GNOME Bugzilla – Bug 148326
xsltproc fails to process standalone parsed external entities
Last modified: 2009-08-15 18:40:50 UTC
when a document passed to xsltproc refers to a parsed external entity, that is declared as standalone, xsltproc failes. consider the following simple document, called a.xml: <?xml version="1.0" encoding="utf-8" standalone="yes" ?> <!DOCTYPE a [ <!ENTITY b SYSTEM "b.xml"> ]> <a> &b; </a> and the document b.xml: <?xml version="1.0" encoding="utf-8" standalone="yes" ?> <b/> when processing this document, with any XSLT, the following error is generated: $ xsltproc a.xsl a.xml b.xml:1: parser error : parsing XML declaration: '?>' expected <?xml version="1.0" encoding="utf-8" standalone="yes" ?> ^ a.xml:7: error: Failure to process entity b &b; ^ a.xml:7: parser error : Entity 'b' not defined &b; ^ unable to parse a.xml if b.xml is not specified as standalone, it is processed fine as a parsed external entity by xsltproc.

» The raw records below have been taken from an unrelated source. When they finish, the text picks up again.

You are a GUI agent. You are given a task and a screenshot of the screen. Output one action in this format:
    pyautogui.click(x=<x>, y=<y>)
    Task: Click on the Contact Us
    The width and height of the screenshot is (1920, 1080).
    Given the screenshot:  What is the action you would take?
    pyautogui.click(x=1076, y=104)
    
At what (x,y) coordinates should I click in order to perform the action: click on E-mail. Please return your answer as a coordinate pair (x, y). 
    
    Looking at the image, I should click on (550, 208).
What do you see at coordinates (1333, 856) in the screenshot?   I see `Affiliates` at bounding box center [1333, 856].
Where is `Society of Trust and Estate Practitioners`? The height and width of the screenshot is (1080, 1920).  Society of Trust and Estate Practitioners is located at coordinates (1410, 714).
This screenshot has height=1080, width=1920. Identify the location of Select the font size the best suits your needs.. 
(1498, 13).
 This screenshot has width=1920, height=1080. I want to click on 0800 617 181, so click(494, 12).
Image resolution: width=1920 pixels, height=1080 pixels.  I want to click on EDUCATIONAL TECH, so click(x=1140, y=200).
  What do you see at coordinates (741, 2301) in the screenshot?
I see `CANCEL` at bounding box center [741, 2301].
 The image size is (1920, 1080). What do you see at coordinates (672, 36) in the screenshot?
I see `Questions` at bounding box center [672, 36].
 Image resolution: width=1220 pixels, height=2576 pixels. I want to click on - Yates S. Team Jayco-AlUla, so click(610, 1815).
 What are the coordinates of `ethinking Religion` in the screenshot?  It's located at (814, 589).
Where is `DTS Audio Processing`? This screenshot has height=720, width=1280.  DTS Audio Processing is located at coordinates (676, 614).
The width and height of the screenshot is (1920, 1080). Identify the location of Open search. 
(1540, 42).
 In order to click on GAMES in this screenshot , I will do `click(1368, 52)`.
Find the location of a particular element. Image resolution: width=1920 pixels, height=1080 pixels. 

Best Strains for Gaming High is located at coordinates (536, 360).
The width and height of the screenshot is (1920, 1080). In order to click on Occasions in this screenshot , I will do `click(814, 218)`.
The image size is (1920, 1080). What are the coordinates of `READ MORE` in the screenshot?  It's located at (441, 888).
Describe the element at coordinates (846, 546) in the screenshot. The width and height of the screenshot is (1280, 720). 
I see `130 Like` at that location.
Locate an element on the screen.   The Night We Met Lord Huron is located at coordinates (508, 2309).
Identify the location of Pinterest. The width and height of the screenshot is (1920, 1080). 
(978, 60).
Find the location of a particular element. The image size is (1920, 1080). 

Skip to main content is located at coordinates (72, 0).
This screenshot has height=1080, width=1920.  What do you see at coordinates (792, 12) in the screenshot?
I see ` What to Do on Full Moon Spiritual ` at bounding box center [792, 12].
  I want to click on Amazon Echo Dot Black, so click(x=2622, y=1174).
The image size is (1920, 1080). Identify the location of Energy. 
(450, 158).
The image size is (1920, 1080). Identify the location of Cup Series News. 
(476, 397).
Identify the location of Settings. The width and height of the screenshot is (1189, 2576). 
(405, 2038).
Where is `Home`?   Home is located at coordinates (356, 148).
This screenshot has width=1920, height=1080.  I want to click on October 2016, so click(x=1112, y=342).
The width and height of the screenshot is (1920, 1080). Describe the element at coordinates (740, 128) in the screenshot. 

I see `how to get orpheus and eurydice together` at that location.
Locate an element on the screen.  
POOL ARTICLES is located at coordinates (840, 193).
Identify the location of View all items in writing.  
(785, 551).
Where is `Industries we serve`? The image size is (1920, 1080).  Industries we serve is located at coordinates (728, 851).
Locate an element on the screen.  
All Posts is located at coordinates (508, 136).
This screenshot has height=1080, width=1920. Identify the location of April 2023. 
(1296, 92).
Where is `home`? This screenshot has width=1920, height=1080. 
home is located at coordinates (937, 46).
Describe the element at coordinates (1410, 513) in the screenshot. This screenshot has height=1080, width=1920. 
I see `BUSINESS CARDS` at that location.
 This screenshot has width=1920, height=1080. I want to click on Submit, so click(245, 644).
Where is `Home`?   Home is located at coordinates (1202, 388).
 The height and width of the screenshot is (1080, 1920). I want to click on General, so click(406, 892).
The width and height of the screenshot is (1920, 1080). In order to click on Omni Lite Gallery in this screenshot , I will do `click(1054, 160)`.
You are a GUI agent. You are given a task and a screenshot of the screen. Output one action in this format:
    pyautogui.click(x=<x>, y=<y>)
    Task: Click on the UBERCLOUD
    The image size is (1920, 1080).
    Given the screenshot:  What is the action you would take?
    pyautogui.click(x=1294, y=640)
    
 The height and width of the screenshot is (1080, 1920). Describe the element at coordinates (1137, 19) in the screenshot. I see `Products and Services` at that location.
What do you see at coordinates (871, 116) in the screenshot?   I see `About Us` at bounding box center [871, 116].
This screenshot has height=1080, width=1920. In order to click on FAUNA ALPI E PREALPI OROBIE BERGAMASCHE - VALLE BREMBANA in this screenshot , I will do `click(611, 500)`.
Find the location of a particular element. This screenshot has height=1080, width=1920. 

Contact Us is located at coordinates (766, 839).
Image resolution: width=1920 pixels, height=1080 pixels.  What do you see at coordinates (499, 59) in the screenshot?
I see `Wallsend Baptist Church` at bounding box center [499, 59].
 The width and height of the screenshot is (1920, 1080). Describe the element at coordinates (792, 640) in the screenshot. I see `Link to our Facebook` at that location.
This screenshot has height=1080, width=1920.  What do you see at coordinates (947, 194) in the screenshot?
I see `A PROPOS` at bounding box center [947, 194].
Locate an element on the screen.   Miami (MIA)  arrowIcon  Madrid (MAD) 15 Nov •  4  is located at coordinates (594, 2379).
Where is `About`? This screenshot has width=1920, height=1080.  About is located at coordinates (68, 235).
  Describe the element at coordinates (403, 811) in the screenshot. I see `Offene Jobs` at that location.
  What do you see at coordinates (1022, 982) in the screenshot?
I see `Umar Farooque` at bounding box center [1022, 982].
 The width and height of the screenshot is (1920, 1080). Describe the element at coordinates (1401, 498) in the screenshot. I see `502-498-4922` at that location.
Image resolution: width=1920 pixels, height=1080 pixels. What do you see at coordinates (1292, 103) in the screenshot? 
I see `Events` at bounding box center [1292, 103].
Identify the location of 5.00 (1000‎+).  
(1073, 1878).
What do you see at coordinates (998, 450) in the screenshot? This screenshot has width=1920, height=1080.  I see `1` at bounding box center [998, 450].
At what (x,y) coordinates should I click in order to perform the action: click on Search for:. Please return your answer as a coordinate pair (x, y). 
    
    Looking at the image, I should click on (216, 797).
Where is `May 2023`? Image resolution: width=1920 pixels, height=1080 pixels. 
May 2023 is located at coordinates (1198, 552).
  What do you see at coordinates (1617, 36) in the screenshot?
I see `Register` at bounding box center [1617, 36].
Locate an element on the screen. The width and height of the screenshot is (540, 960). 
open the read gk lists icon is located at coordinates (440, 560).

If you indicate the document is standalone, while it reference external parsed entities, this is a Well formedness error, the processing *must* stop, as the document is not XML. I am 100% sure of this. the behaviour is normal, in accordance to the XML-1.0 specification, and again you should rather read and understand the specs before reporting erronous bugs. If it was working for you before on other tools, those tools were just not compliants to the specifications. Daniel
Sorry, but I have to disaggree with you. First, let me have a slight change in my example above, to remove a confusion here. For a.xml be: <?xml version="1.0" encoding="utf-8" ?> <!DOCTYPE a [ <!ENTITY b SYSTEM "b.xml"> ]> <a> &b; </a> (note there is no standalone declaration there anymore). But neveretheless, that's not the heart of the problem, as the it lies with b.xml. b.xml is marked as standalone, which does _not_ refer to any externalities. Thus, it is a correct standalone document. Please note the error message given by xmltproc above: it gives an error for b.xml, not for a.xml. Second, the standalone declaration in the XML specification states that there are no external _markup declarations_ to an XML file. In my example, there are no external markup declarations, in fact, there aren't any markup declarations at all, neither in the original a.xml, the new a.xml or b.xml. An external parsed entity is not a markup declaration. Thus, all the sample XML files presented here are valid XML files. Moreover, there is a validity constraint in the XML specification for the standalone document declaration, but the above error is given also if the --novalid flag is used to invoke xsltproc. This flag, according to the documentation, turns off validation. So if there in fact would be external markup declarations (which there aren't), then the files should still pass with --novalid. (Actually the validiy constraint is not even that picky, see the XML specification.) Before your being 100% sure, please read up on the XML specification. In this case, section 2.9 Standalone Document Declaration, http://www.w3.org/TR/2004/REC-xml-20040204/#sec-rmd
In your initial example a.xml was not well-formed. Processing could not work, that's normal. The fact taht you're hitting the problem on b instead of a firstr is just an implementation issue. In the second example it's still not well formed because your external parsed entity is not well formed. You're reading the wrong part of the spec: http://www.w3.org/TR/2004/REC-xml-20040204/#TextEntities "External parsed entities SHOULD each begin with a text declaration." [77] TextDecl ::= '<?xml' VersionInfo? EncodingDecl S? '?>' A text declaration is *not* an XML Declaration, it doesn't allow standalone and the encoding is mandatory instead of optionnal. Again, libxslt is right (or rather libxml2), it reports the failure correctly. W.r.t. --novalid, you are confusing validity checking and reporting with well-formedness checking. The first one consist of checking that the document conforms to the DTD, it's optional, libxml2 does not do it by default and libxslt doesn't either since the XSLT (or rather XPAth) spec does not require it. The error you are seeing are well-formedness errors, i.e. fatal errors to conform to the XML grammar. They must be checked and the parser is forbidden to recover from them. The spec is not trivial. Try to have a full grasp of it, libxml2 is compliant, really, and I know what I'm talking about since I'm in the W3C group which maintains the specification. There might be bugs, but not trivial ones. Daniel
Indeed, b.xml fails the TextDecl rule, that's the problem. Thanks for pointing it out. (But than again, this has nothing to do with the standalone validity constraint, as posted in your first reply. On the contrary, standalone documents are free to reference external parsed entities.)